§ Task directions
Could you copy out all of the items below word for word, leaving out the pictures?

— start of Information provided —

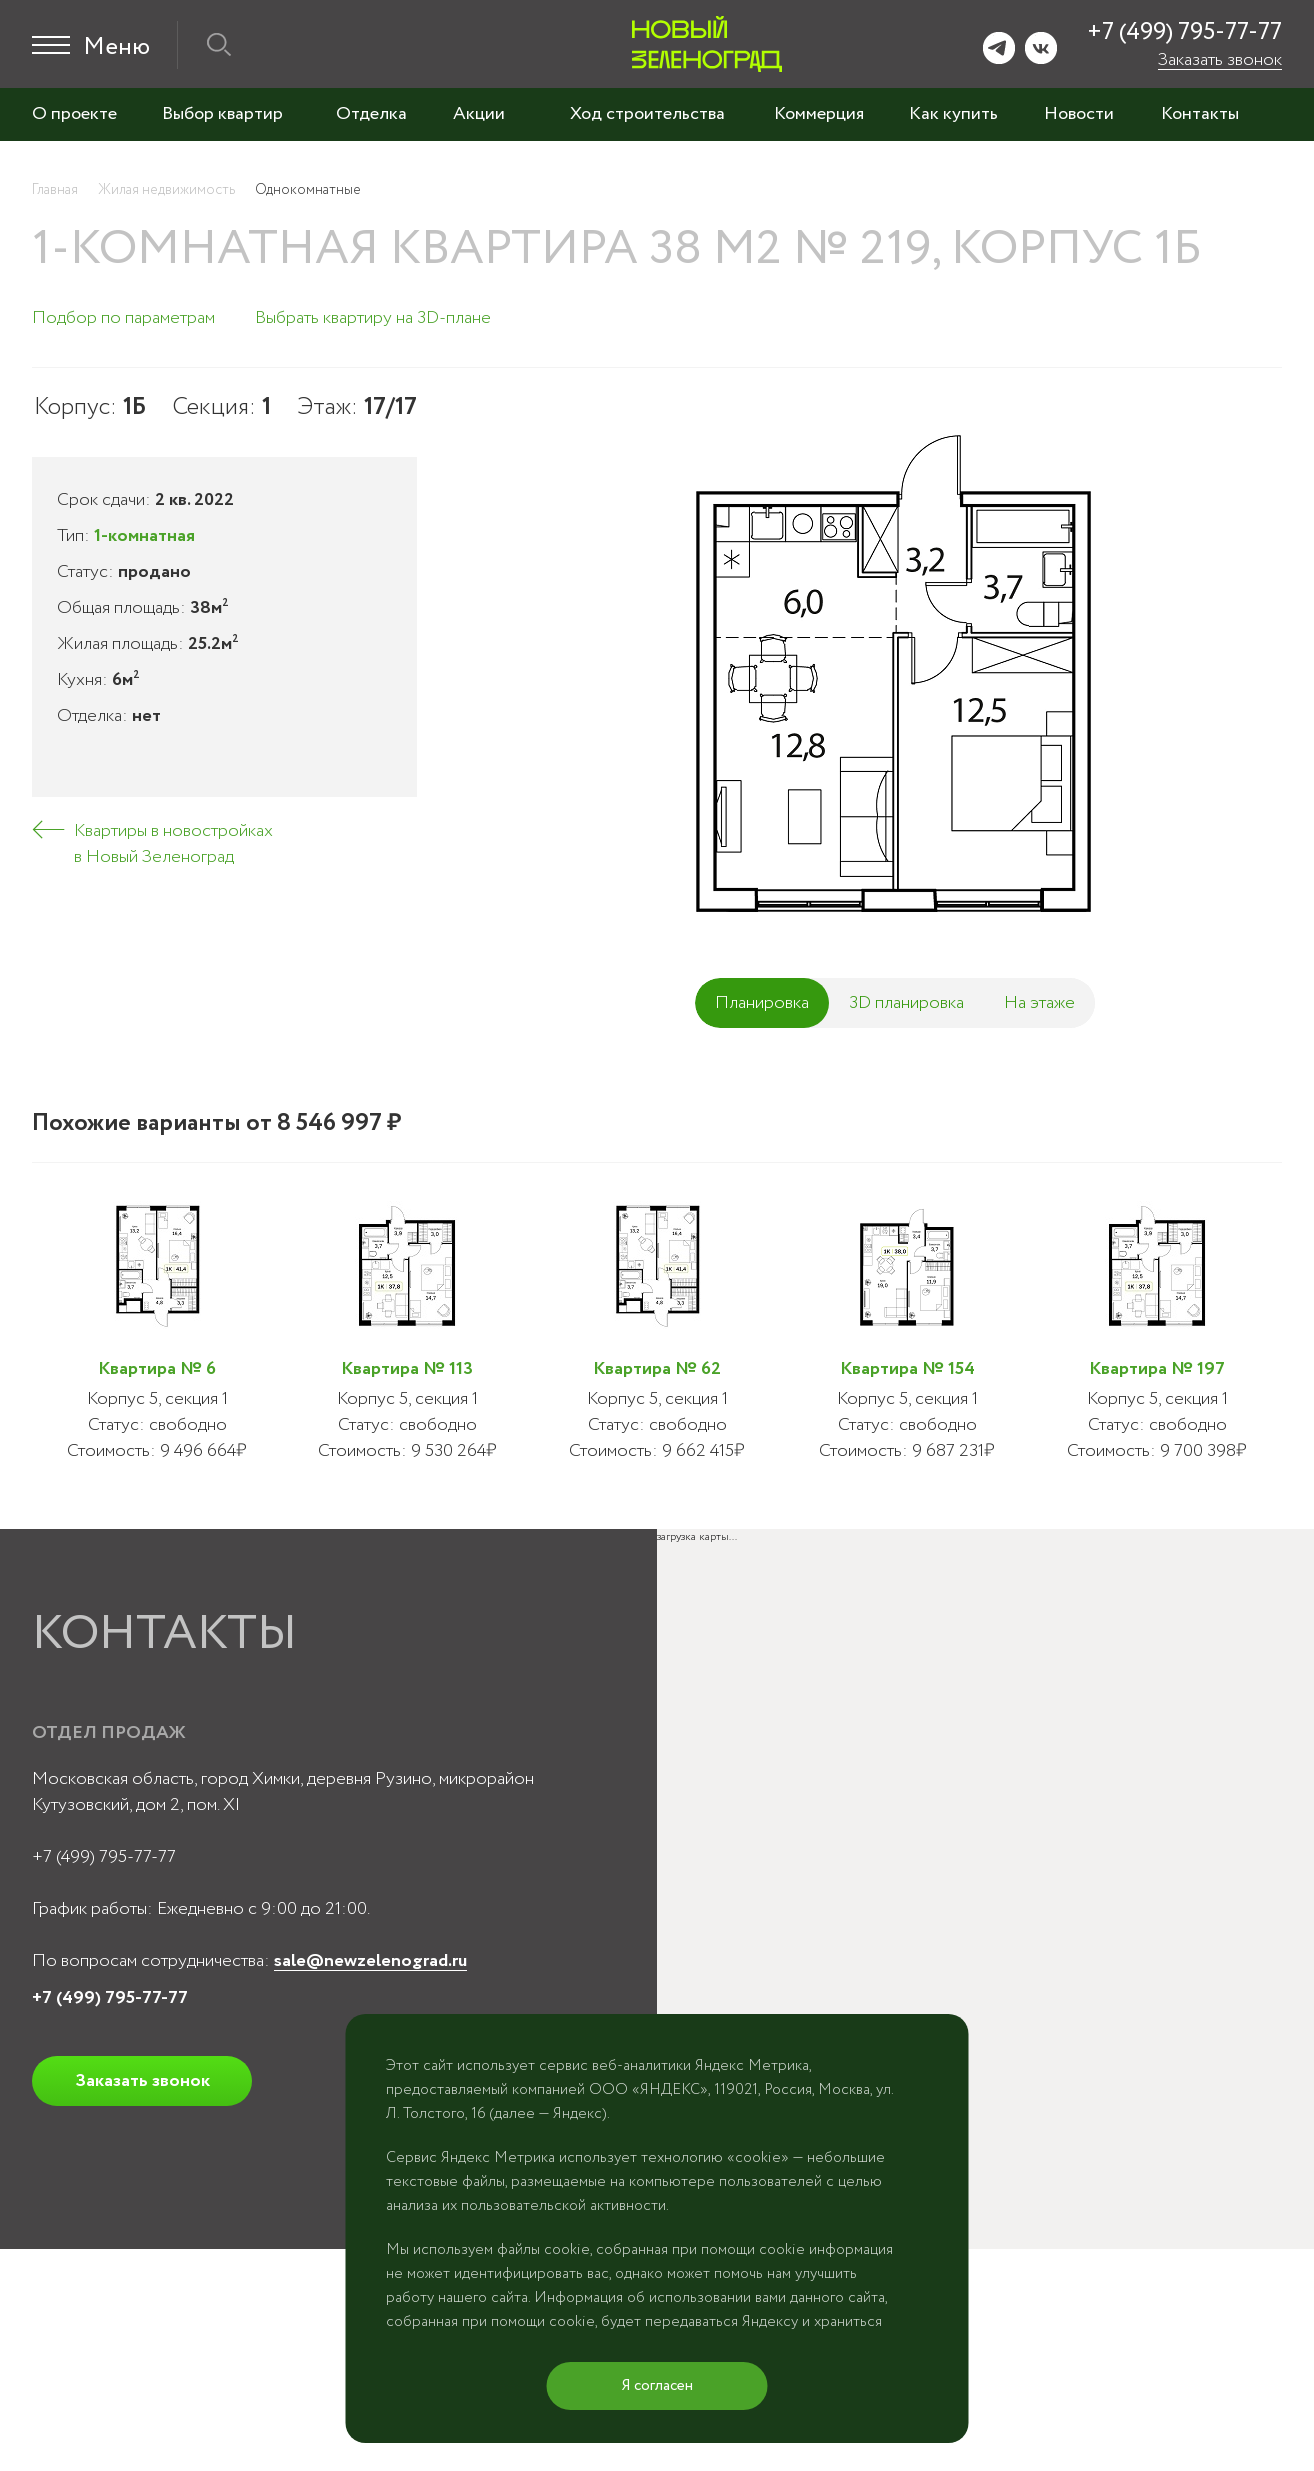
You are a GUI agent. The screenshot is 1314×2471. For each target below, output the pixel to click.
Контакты (1200, 114)
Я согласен (657, 2386)
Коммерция (819, 114)
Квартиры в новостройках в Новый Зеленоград (173, 844)
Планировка (762, 1003)
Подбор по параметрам (123, 318)
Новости (1079, 114)
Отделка (371, 114)
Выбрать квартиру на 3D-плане (373, 318)
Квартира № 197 (1157, 1369)
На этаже (1039, 1003)
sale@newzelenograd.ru (370, 1961)
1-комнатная (144, 536)
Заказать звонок (1220, 60)
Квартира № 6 (157, 1369)
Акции (479, 114)
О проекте (74, 114)
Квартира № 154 (907, 1369)
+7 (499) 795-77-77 (1184, 32)
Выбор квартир (222, 114)
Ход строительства (647, 114)
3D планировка (906, 1003)
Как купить (953, 114)
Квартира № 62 (657, 1369)
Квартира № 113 (407, 1369)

— end of Information provided —

§ Exercise output
You are a GUI agent. The screenshot is 1314×2471. For each target below, output the pixel to click.
Контакты (1200, 114)
Я согласен (657, 2386)
Коммерция (819, 114)
Квартиры в новостройках в Новый Зеленоград (173, 844)
Планировка (762, 1003)
Подбор по параметрам (123, 318)
Новости (1079, 114)
Отделка (371, 114)
Выбрать квартиру на 3D-плане (373, 318)
Квартира № 197 (1157, 1369)
На этаже (1039, 1003)
sale@newzelenograd.ru (370, 1961)
1-комнатная (144, 536)
Заказать звонок (1220, 60)
Квартира № 6 (157, 1369)
Акции (479, 114)
О проекте (74, 114)
Квартира № 154 (907, 1369)
+7 (499) 795-77-77 (1184, 32)
Выбор квартир (222, 114)
Ход строительства (647, 114)
3D планировка (906, 1003)
Как купить (953, 114)
Квартира № 62 (657, 1369)
Квартира № 113 (407, 1369)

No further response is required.